Sorry if this has been asked many times before; I'm sure it has.
Today was a first; I visited a job shop (machine shop) that has very advanced CAM / CNC tools. They use SolidWorks software.
I came there with my dinky STL files. Not even the simplest STL file that I brought them was workable in SolidWorks. Yes they could open it and see it, but nothing besides that. They could not measure the part along different faces, they could not do CAM with it, etc. It's expected. Especially if the STL is nothing but a set of 2D triangular faces in 3-space which make up a 2-manifold. For reference I attach the simplest STL file that they were not able to do anything with (besides visualize in SolidWorks), named 'green-shaft-join-pin.stl'.

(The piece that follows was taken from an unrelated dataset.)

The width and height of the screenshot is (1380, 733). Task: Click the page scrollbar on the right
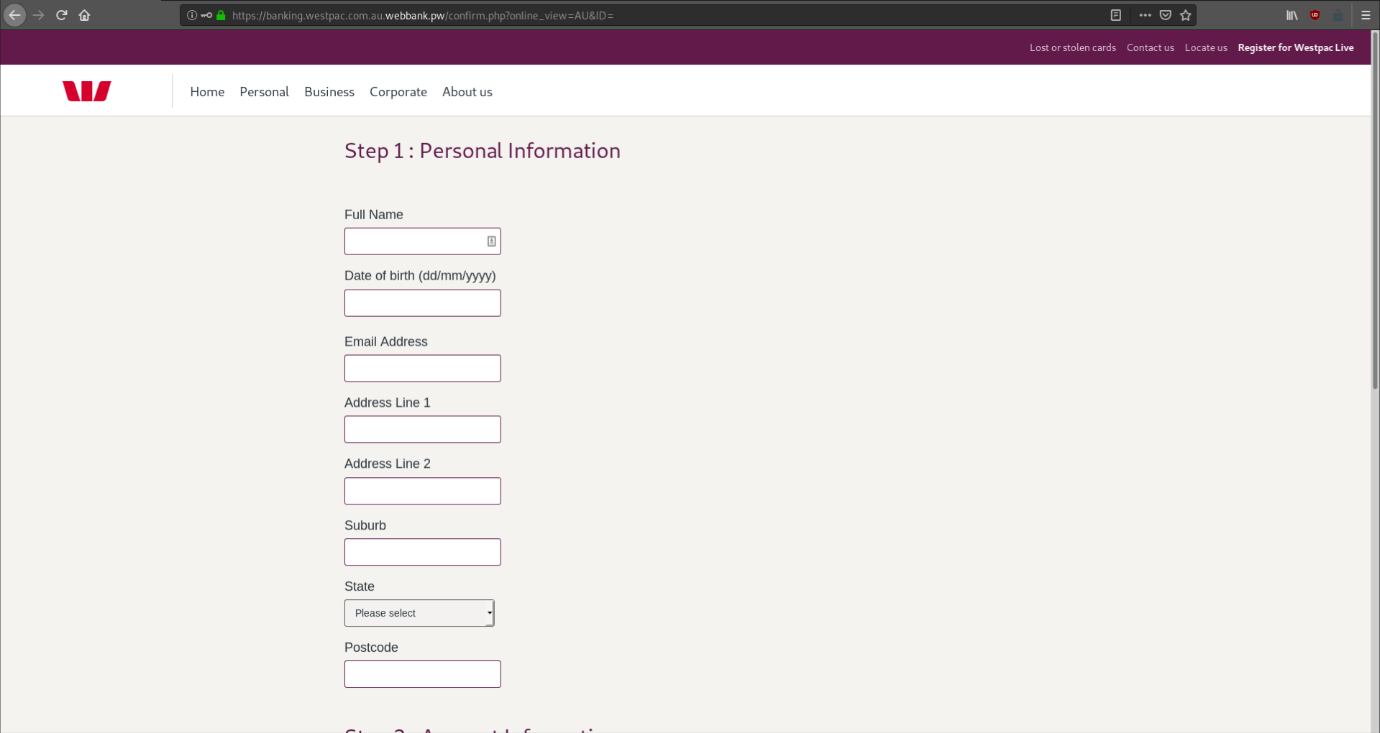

I have been pursuing information in how to prevent the necessary re-construction of my parts in SolidWorks. I found something like this:
Got it to work perfectly and with minimal effort.
Export as CSG from OpenSCAD
open CSG in FreeCAD
Save as STEP File
Open STEP in Solidworks and save as Solidworks Part.
Can now be edited and used in solidworks Assemblies
(Found here: https://reprap.org/forum/read.php?1,220486)
I will need to do something similar. Was wondering the best approach. Is the above a suggested method? In particular they need to do Computer Aided Manufacturing with my part. Also they need to make engineering drawings of my part, which is super easy with SolidWorks. My parts have threads, which I generated myself with polyhedron(). But I can remove those for simplicity.
I was not anticipating this snafu. I will not abandon OpenSCAD because I really like the way you can program a part and not point & click.
Maybe if I raised the segment count on my part it would help SolidWorks? Just wondering.
The guys at the machine shop made mention that they've been able to open STL files from other software (e.g. FreeCAD), in SolidWorks. Now I doubt what they said to be True. Inherently the STL does not have sufficient information to do CAM, without heuristics and guesswork (which may be built into SolidWorks, or not). I don't have SolidWorks at my disposal so I have to make intelligent guesses and give them revised files, asking them "How does that work? Better?" So I need to take the most intelligent course of action.